Segment Start: Information

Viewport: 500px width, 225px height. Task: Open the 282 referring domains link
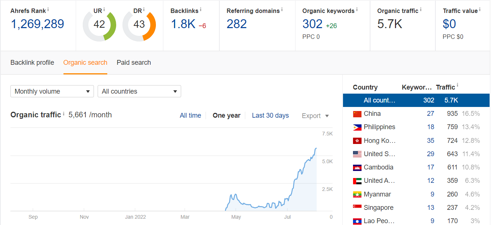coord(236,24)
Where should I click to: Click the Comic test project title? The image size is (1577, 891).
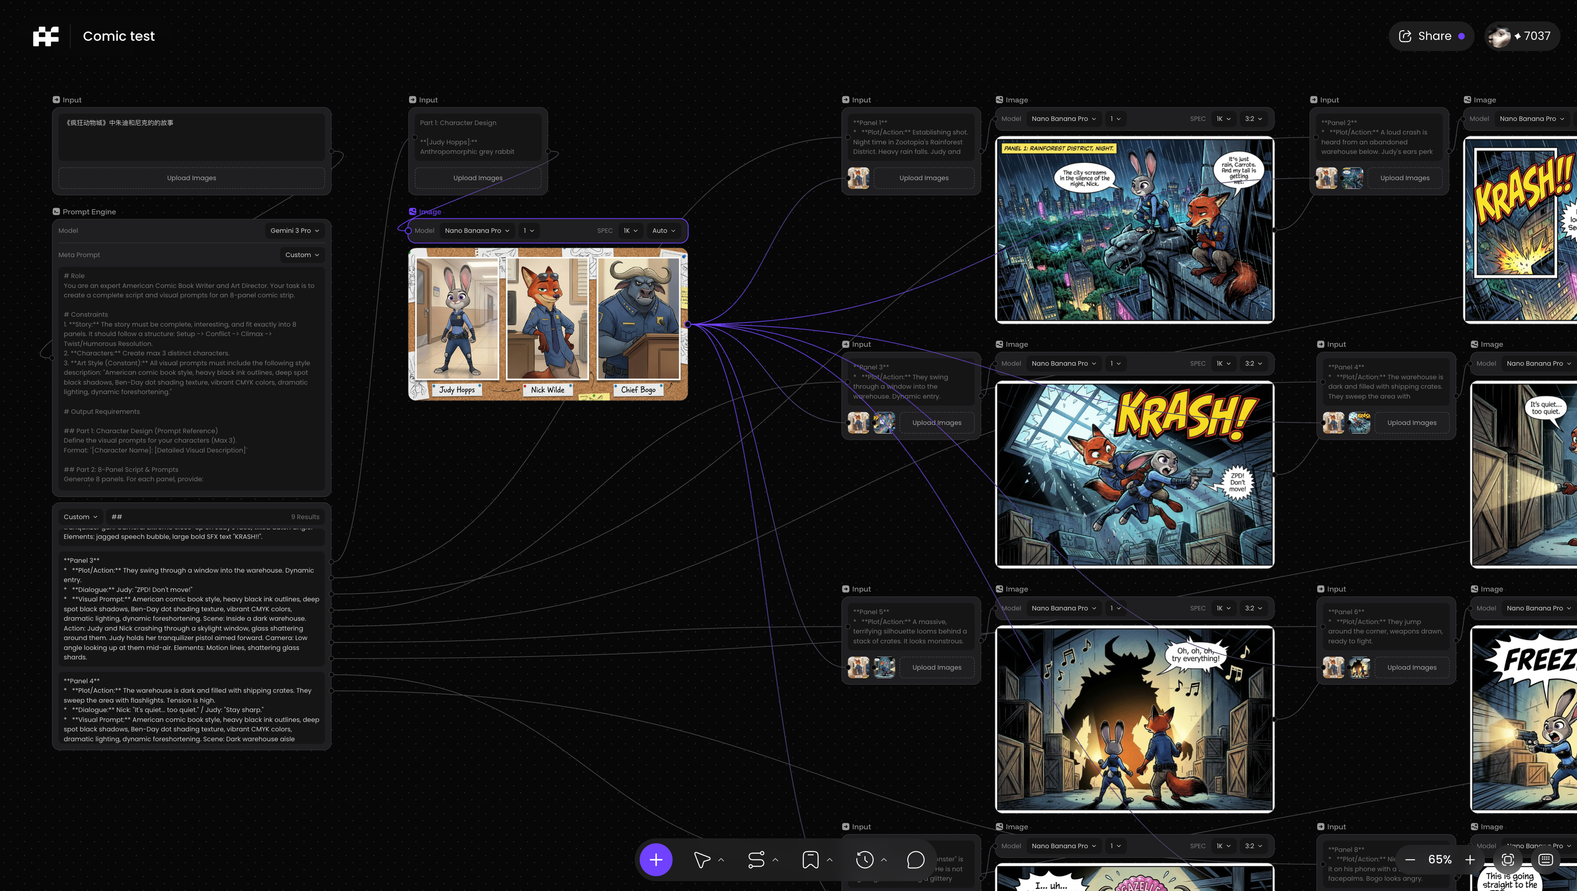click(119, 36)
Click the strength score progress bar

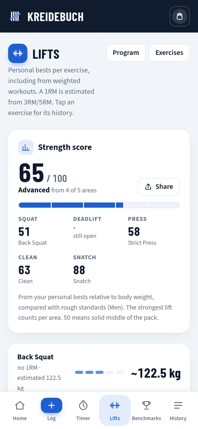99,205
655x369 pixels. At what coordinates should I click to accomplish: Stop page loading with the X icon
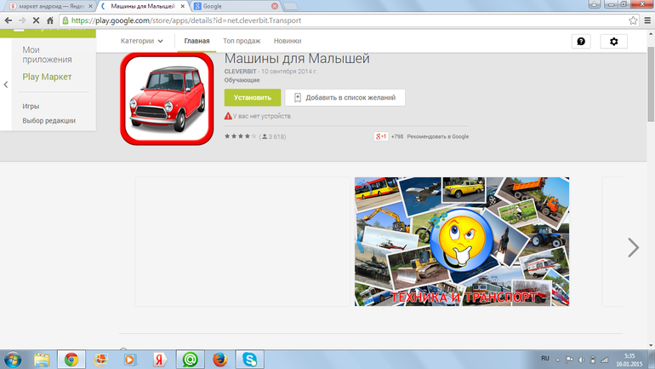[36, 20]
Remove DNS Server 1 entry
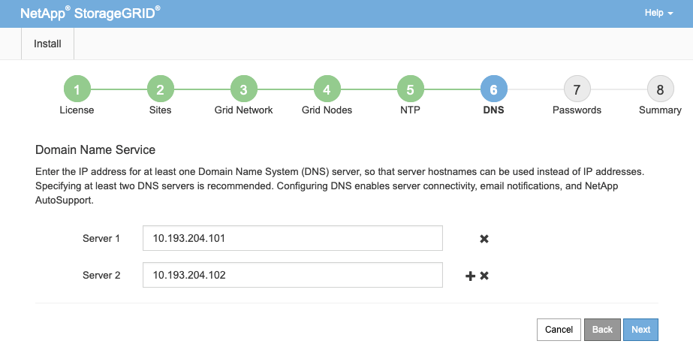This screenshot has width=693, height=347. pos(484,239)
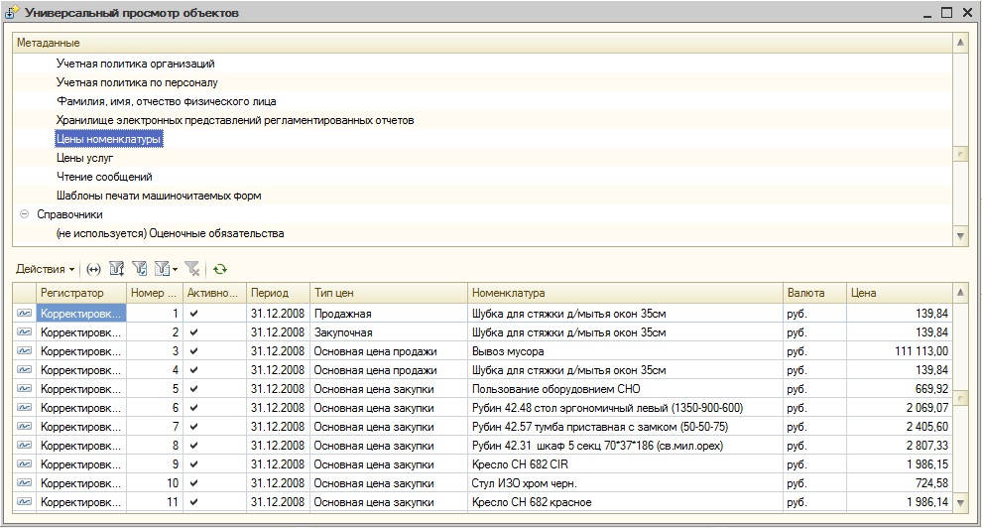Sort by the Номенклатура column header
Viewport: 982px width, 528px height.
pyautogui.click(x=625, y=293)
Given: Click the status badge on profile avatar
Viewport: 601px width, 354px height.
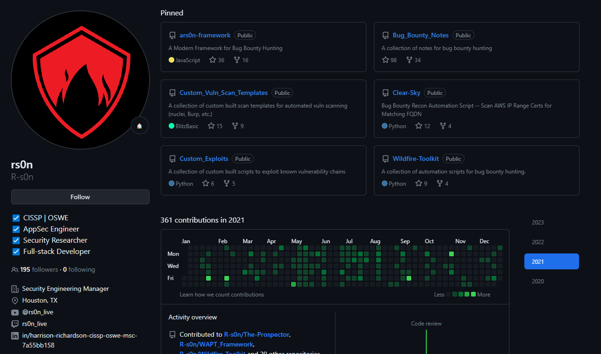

Segment End: Information

[The problem]
The copy you produce must repeat all the entries exactly and contain no pictures.

[Exercise output]
Viewport: 500px width, 225px height. Task: Open the 282 referring domains link
coord(236,24)
Where should I click to: Click the Comic test project title? The image size is (1577, 891).
click(119, 36)
Click the strength score progress bar

99,205
655x369 pixels. At what coordinates should I click to accomplish: Stop page loading with the X icon
[36, 20]
Remove DNS Server 1 entry
This screenshot has width=693, height=347. pos(484,239)
Sort by the Номенклатура column header
Viewport: 982px width, 528px height.
pyautogui.click(x=625, y=293)
Given: Click the status badge on profile avatar
Viewport: 601px width, 354px height.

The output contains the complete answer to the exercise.